» Dataset items
____________
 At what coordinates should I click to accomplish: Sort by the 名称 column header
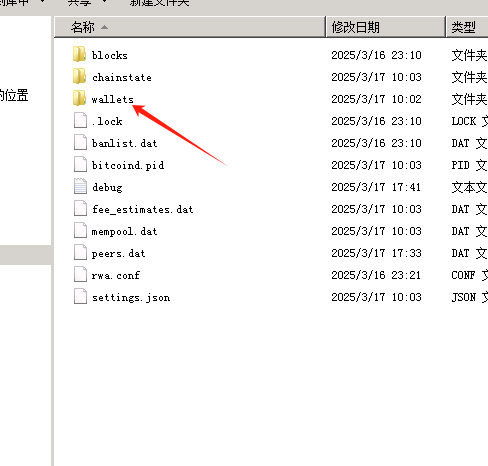[x=190, y=27]
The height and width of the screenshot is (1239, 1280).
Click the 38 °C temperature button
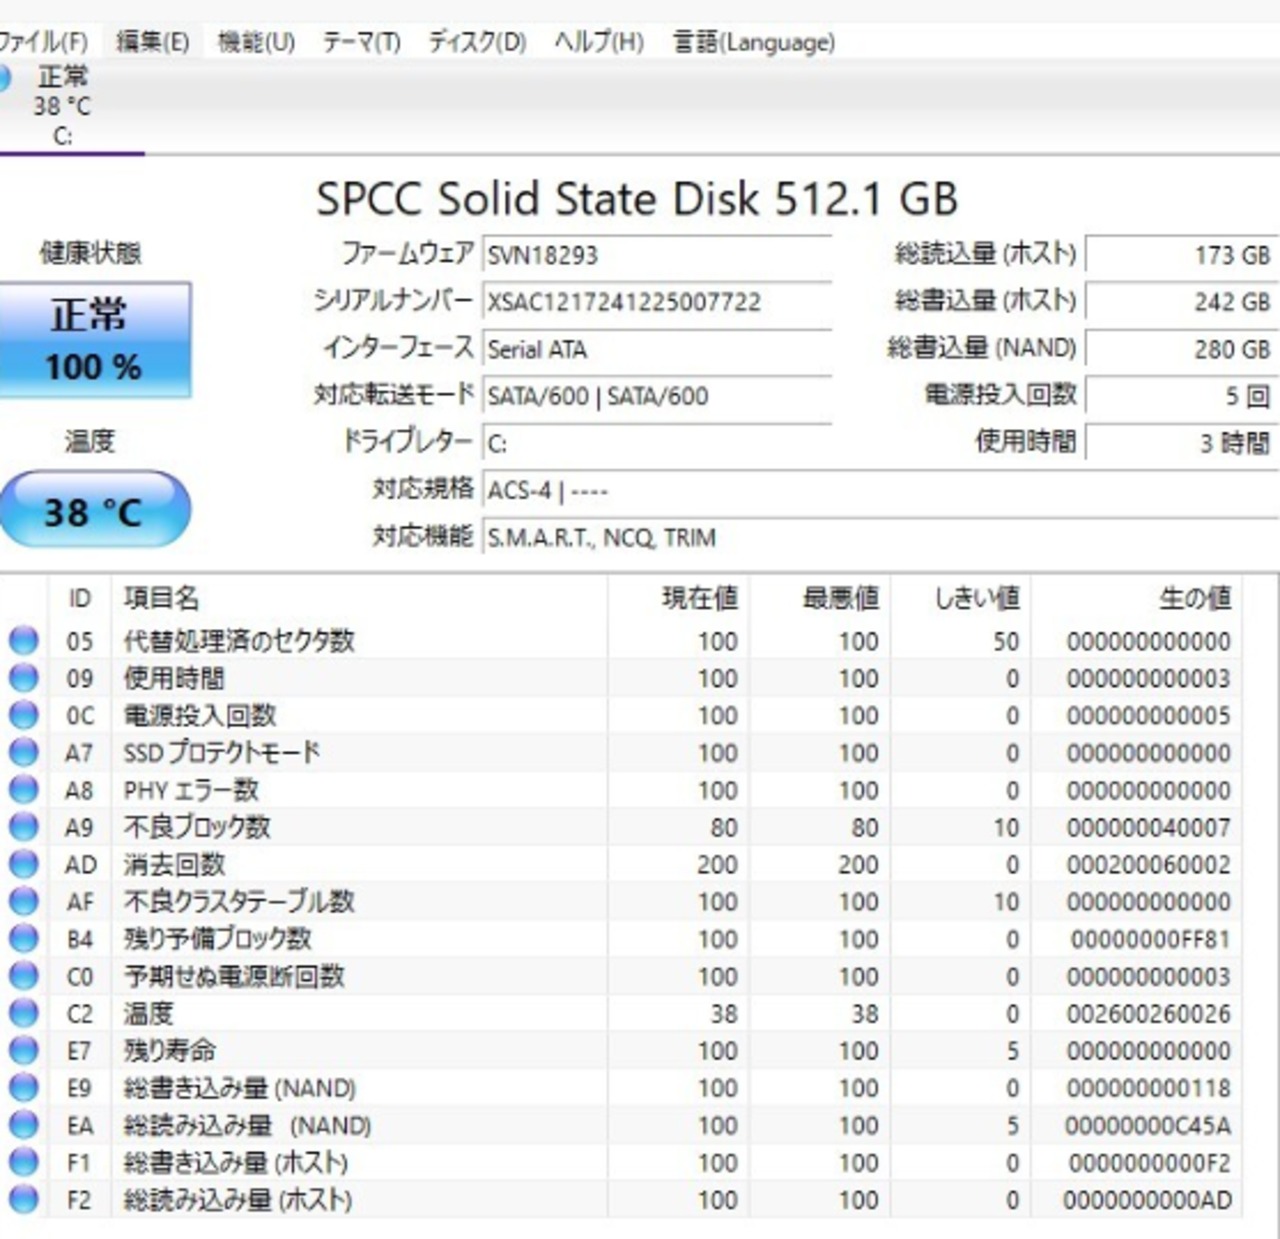tap(94, 512)
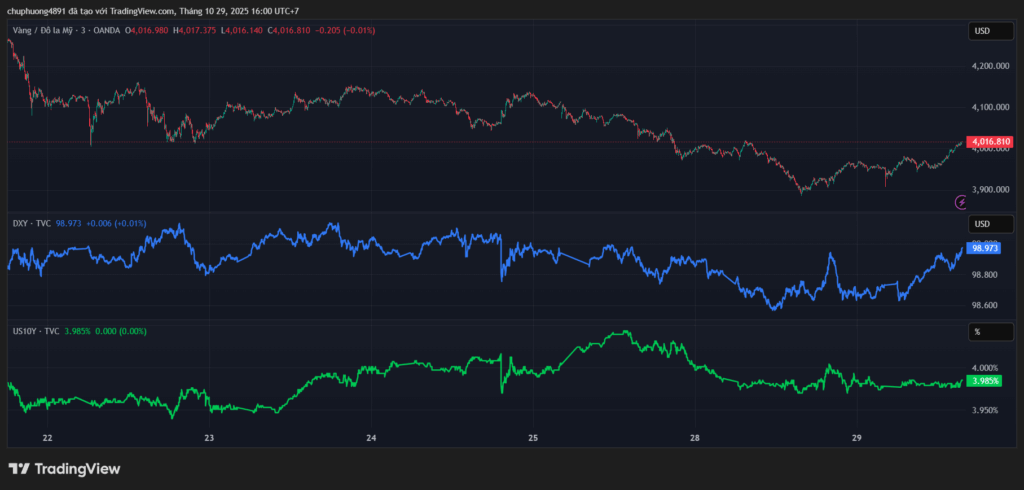Click the blue 98.973 DXY price label
Screen dimensions: 1024x490
985,248
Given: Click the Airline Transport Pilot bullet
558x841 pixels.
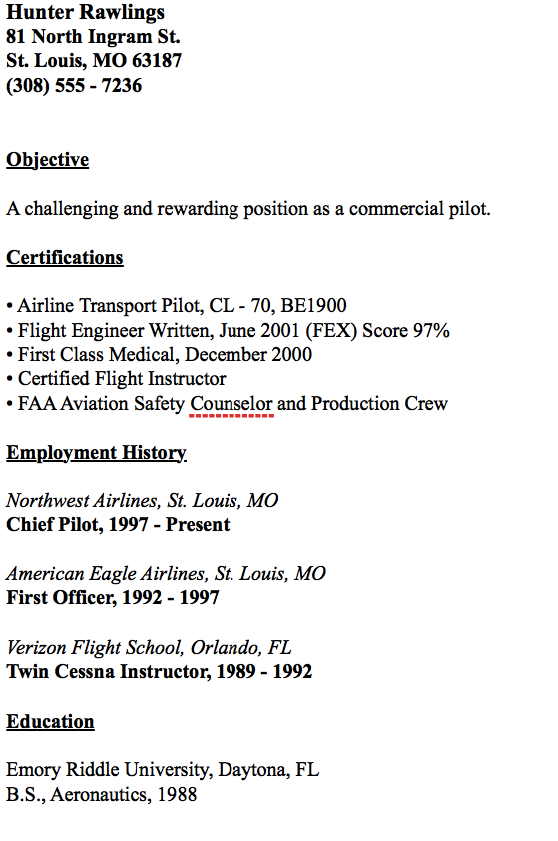Looking at the screenshot, I should click(177, 306).
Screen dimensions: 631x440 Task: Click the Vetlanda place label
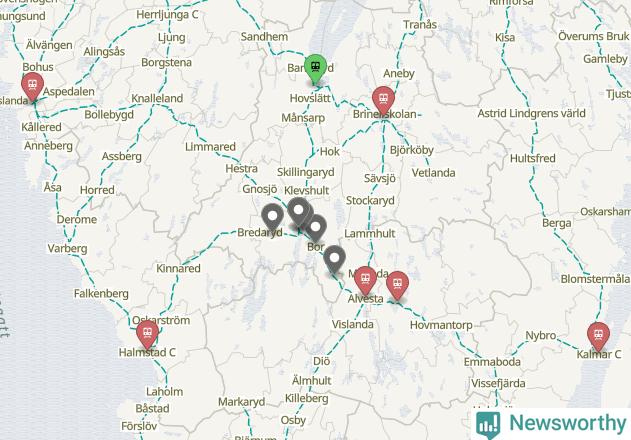(x=433, y=173)
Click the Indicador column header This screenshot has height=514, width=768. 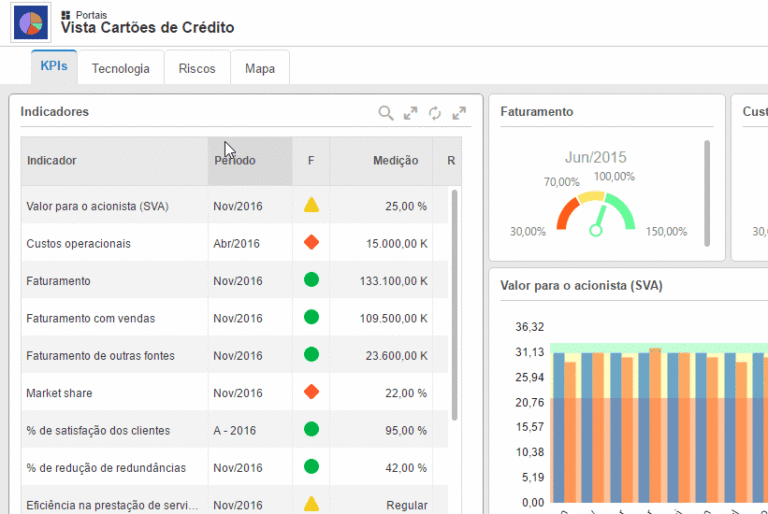pyautogui.click(x=52, y=161)
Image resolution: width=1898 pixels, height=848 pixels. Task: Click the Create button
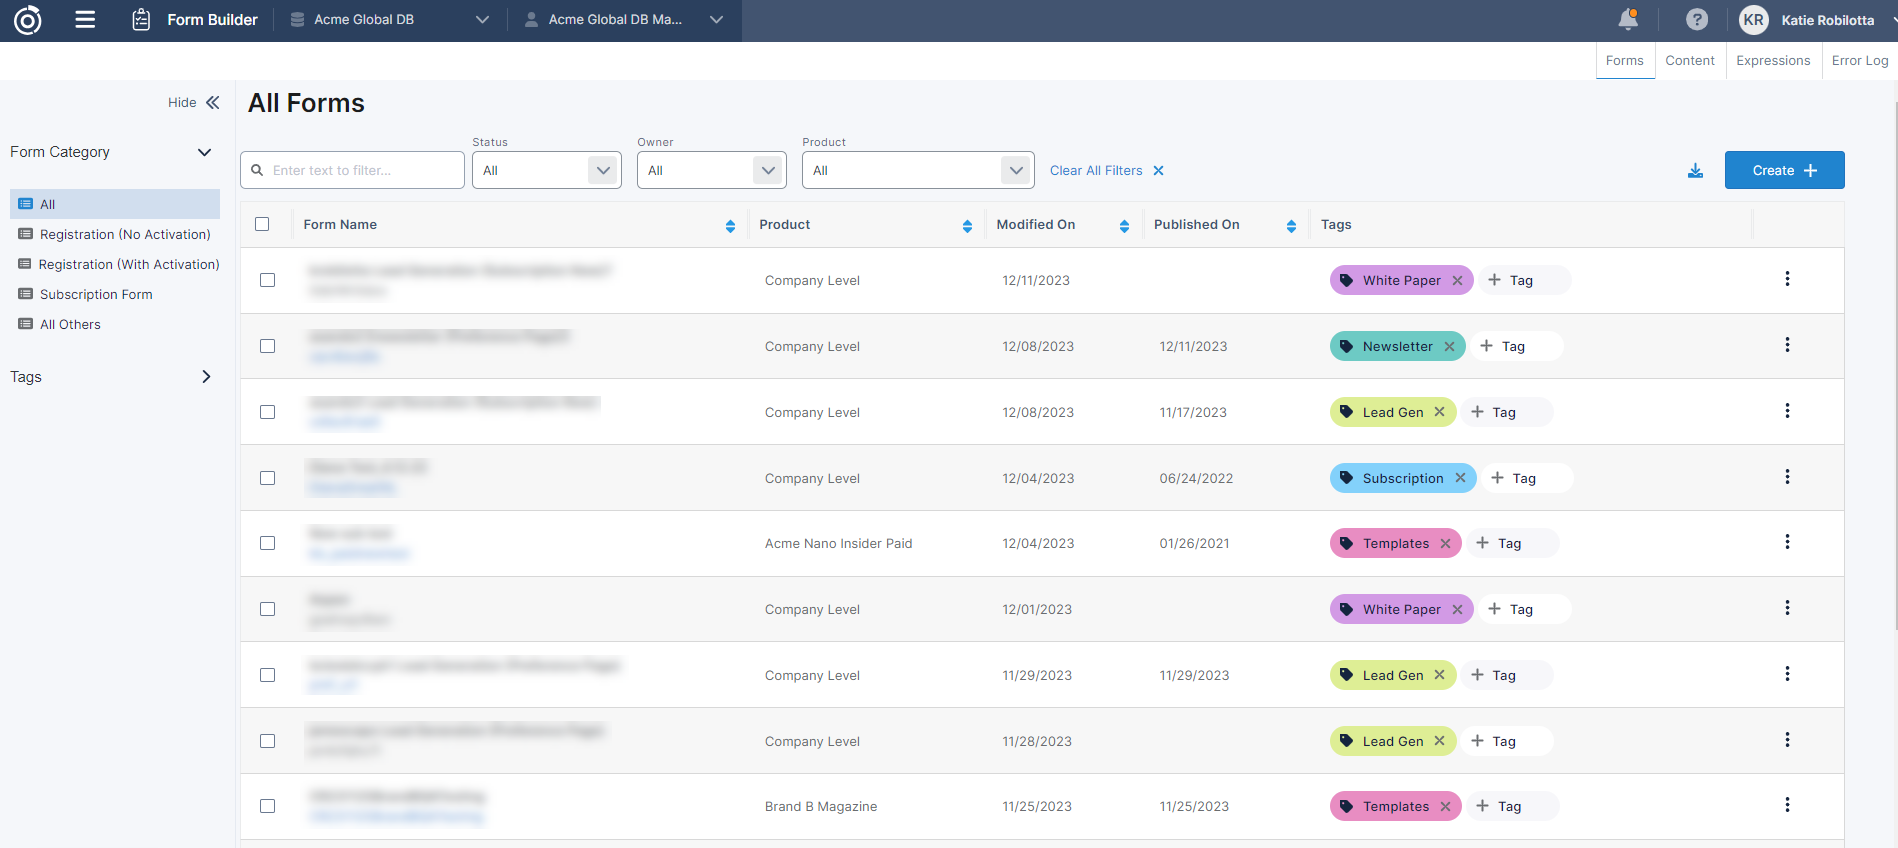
____________
» Problem requirements
Return exactly the lines of the data, beginning with the first and ending with the line containing "Given: Click the". Skip the pictures.

» Answer box
 At what coordinates should I click to accomplish: Sort by the 名称 column header
[x=190, y=27]
The height and width of the screenshot is (1239, 1280).
Click the 38 °C temperature button
tap(94, 512)
Click the blue 98.973 DXY price label
Screen dimensions: 1024x490
985,248
Given: Click the Airline Transport Pilot bullet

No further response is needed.